ELMo (Em-beddings from Language Models) is a word representation algorithm that is providing state of the art results in downstream NLP tasks. They are presented in the following paper: Deep Contextualized Word Representations. The architecture consists of 1 word embedding layer and 2 hidden bi-LSTM layers, for both forward and backward representations. ELMo is modeled on image classification neural network ResNet and hence, the defining characteristic of ELMo is that it exposes the hidden layer activations for each word. A weighted average of these activations yield the word embedding. These weights are learnable parameters and can be fine tuned for the NLP task at hand. Since the entire ELMo model is pre trained on big corpus and only these weights are learned for the task at hand, it falls into transfer learning territory and is best suited for any NLP task with less amount of data.


One important point about the above architecture is that, ELMo takes words as input character wise. A 2048 character n gram convolutional filter is applied on the characters of the words, followed by a projection on the 512 dimension vector space for each word.
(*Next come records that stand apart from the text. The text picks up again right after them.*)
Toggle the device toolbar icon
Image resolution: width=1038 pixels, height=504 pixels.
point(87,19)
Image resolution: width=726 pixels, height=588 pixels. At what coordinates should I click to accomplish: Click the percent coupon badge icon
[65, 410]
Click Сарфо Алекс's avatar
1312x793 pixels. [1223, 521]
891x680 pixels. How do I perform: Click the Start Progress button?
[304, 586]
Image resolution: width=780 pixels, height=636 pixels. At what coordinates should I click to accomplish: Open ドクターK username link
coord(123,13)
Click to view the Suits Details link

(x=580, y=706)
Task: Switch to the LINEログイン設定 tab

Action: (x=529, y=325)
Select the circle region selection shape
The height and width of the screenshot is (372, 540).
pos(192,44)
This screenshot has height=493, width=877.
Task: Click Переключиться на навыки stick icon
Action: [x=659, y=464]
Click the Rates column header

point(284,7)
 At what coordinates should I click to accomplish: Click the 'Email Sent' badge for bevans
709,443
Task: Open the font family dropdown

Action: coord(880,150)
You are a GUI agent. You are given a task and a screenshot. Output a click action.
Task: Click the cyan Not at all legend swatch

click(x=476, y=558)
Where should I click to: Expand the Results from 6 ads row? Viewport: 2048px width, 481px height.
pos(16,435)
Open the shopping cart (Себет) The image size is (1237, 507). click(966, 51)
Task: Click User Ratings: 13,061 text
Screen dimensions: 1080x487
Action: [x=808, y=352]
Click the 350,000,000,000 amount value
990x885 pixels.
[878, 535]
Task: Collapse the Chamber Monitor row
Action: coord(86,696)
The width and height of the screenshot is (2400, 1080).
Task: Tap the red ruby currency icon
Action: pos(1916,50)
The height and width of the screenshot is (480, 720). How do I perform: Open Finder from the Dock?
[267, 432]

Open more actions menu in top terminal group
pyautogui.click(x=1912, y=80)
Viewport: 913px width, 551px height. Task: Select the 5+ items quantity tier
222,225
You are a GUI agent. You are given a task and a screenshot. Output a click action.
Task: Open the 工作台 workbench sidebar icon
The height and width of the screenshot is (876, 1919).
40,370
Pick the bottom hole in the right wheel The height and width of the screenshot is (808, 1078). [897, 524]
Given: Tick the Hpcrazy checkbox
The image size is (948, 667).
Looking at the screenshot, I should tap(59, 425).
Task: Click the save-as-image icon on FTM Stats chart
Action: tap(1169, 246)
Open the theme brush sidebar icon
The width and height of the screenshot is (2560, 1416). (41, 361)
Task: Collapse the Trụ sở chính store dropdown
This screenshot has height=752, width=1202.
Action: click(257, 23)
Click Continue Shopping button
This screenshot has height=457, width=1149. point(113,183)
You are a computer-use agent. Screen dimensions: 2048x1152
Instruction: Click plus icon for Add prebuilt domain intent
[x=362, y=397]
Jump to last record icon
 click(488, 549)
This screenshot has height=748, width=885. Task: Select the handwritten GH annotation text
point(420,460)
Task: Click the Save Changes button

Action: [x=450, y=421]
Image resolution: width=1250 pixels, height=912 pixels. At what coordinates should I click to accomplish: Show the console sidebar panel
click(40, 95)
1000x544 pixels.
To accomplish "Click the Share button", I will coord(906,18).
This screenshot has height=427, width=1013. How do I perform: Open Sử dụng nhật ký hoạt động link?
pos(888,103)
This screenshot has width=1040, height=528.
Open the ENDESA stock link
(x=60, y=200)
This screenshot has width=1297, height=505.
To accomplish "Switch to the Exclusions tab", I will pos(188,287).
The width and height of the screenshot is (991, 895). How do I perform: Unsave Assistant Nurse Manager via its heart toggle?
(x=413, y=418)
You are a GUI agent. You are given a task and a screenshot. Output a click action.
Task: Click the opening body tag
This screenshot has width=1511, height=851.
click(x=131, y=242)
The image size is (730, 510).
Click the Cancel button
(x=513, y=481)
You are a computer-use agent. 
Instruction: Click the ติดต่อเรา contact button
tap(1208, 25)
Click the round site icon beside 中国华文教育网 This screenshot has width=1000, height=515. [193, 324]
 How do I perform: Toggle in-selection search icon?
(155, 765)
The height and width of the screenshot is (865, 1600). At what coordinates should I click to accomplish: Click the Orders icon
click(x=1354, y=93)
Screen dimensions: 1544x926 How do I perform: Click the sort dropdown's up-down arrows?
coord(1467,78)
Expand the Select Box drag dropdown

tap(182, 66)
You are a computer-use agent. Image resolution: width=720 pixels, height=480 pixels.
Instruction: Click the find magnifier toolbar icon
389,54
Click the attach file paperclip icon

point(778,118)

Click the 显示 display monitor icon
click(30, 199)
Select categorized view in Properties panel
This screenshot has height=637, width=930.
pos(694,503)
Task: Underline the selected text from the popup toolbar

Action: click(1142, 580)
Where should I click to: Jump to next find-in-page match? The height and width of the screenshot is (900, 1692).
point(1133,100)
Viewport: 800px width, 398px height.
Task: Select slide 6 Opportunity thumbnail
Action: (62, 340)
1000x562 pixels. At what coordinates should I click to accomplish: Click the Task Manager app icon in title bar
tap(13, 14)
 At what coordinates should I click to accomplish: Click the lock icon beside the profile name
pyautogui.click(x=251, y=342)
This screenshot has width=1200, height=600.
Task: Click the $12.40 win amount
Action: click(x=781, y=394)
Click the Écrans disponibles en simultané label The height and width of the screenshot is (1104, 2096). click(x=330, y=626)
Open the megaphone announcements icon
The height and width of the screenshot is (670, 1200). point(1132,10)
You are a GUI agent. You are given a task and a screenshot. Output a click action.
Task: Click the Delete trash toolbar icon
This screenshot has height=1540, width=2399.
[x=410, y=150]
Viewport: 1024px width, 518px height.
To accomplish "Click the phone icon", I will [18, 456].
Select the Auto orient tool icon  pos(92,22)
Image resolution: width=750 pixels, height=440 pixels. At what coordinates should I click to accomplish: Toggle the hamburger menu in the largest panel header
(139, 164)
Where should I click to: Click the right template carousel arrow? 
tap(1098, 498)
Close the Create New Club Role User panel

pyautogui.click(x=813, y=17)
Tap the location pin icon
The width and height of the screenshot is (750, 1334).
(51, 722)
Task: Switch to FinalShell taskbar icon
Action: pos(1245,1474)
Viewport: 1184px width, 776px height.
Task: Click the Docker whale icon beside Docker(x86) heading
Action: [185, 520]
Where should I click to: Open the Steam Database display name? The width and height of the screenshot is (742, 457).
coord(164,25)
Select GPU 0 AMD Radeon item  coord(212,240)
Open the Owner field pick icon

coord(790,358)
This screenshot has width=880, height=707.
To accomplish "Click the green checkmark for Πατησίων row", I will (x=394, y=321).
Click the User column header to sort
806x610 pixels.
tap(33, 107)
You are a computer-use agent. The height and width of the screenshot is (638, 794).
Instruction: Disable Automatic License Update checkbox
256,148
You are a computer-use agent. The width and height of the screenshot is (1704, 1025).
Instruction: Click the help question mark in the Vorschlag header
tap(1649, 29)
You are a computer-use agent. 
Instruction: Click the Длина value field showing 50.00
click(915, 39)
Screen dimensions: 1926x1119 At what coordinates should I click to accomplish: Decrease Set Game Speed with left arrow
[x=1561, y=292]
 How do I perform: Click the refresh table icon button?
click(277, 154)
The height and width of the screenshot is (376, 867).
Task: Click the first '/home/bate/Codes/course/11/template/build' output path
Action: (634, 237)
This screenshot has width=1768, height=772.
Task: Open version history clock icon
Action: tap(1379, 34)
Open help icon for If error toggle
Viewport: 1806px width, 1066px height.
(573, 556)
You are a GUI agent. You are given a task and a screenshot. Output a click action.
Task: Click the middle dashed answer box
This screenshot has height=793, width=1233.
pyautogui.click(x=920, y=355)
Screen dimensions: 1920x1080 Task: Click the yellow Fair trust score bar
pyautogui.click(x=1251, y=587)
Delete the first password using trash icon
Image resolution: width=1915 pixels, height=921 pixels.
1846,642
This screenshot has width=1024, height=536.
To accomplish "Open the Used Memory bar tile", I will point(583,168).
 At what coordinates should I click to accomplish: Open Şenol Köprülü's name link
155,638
This gives ELMo the ability to handle unseen words and even commonly miss-spelt words.

Assume that ( t_{k} ) is the current word (token) that needs to be embedded, the following probabilities is modeled by the forward and backward LSTM layers:

\[p(t_{1},t_{2},...,t_{N}) = \prod_{k=1}^{N}p(t_{k}|t_{1},t_{2},...,t_{k-1})\] \[p(t_{1},t_{2},...,t_{N}) = \prod_{k=1}^{N}p(t_{k}|t_{k+1},t_{k+2},...,t_{N})\]

Given the token ( t_{k} ) (word), the convolutional filter is applied on the characters and projected into the word embedding space. This projection is denoted by ( x_{k} ).

If the architecture consists of ( L ) hidden layers, for the token ( t_{k} ), we get ( 2L ) hidden representations (forward and backward) and 1 word embedding representation ( x_{k} ), which can be represented as:

\[R_{k} = \{x_{k}, h_{k,j}^{forward}, h_{k,j}^{backward} | j=1,2,...,N\}\]

Concatenating the forward and backward representations, each token ( t_{k} ) has ( 2L+1 ) representations, which can expressed as:

\[R_{k} = \{h_{k,j} | j=0,1,2,...,N\}, where \quad h_{0,j}=x_{k}\]

Now, the ELMo representation of this word (which is task dependent) is expressed as:

\[ELMo_{k}^{task} = \gamma^{task}\sum_{j=0}^{L}s_{j}^{task}h_{k,j}\]

where \(\gamma^{task}\) is a scaling parameter.

Both \(\gamma^{task}\) and \(s_{j}^{task}\) are learnable parameters that are trained specific to the NLP task at hand.